[sect. 2]
P. Sullam patrem: P. Cornelius Sulla, in whose defense against the charge of having taken part in the Catilinarian conspiracy Cicero delivered the oration Pro Sulla in 62 B.C.
habebamus: cf. sic habeto, Ep. XXVI.1n.
populus, etc.: i.e. the people do not care (to know how he died), as long as they know he is dead. There is probably, as Reid suggests, a double meaning in combustum. Comburere is used literally of burning a man's body upon a funeral pyre, as inAtt. 14.10.1, and figuratively of roasting a man in the courts, as our slang phrase has it. Cf. Q. fr. 1.2.6 deinde rogas Fabium ut et patrem et filium vivos comburat, si possit; si minus, ad te mittat uti iudicio comburantur.

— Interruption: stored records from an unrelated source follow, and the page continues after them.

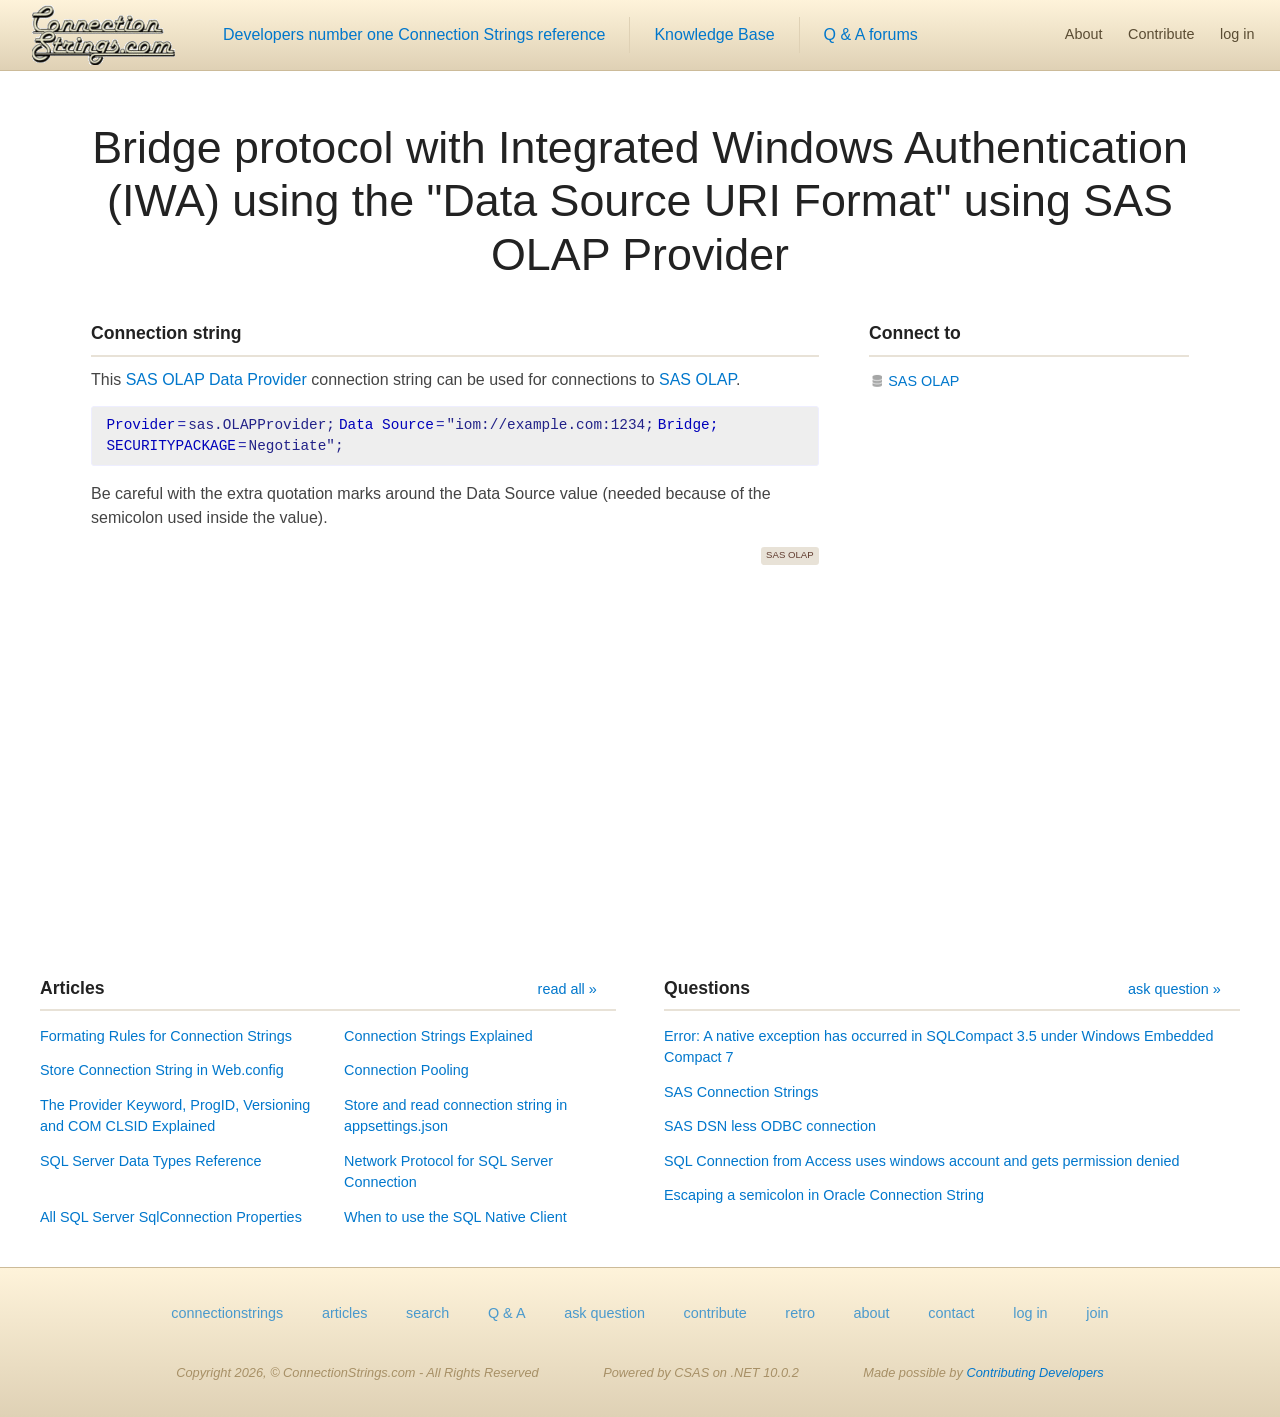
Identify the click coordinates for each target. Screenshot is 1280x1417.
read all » (567, 989)
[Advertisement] (640, 771)
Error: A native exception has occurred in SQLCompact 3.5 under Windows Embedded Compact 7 (939, 1047)
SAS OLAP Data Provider (216, 379)
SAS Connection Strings (741, 1092)
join (1097, 1313)
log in (1237, 34)
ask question (604, 1313)
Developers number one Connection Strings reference (414, 34)
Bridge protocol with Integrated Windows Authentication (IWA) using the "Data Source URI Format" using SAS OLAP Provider (640, 201)
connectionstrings (227, 1313)
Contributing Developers (1034, 1372)
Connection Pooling (406, 1070)
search (427, 1313)
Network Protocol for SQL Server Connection (448, 1172)
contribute (715, 1313)
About (1084, 34)
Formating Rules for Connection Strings (166, 1036)
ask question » (1174, 989)
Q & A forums (871, 34)
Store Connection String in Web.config (162, 1070)
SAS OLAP (697, 379)
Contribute (1161, 34)
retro (800, 1313)
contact (951, 1313)
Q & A (507, 1313)
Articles (72, 988)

hoc tu, etc.: Cassius replied (Fam. 15.19.3) cuius (i.e. Sullae) ego mortem forti mercules animo tuli.
πρόσωπον πόλεως, a familiar face in the city.
ne hasta refrixisset: a hasta stuck in the ground was the sign of an auction. Sulla gained possession at such sales of many estates confiscated by Caesar; cf. Fam. 15.19.3 Sulla [gap in text] omnia bona coemit. This fact caused his unpopularity. Cicero speaks of his death in the same way in writing to Dolabella (Fam. 9.10.3): ego cetero qui animo aequo fero; unum vereor ne hasta Caesaris refrixerit. Upon refrixisset, cf. Intr. 99.
Mindius [gap in text] perdidisse: the butcher Mindius and the perfumer Attius have now no competitor at auction sales.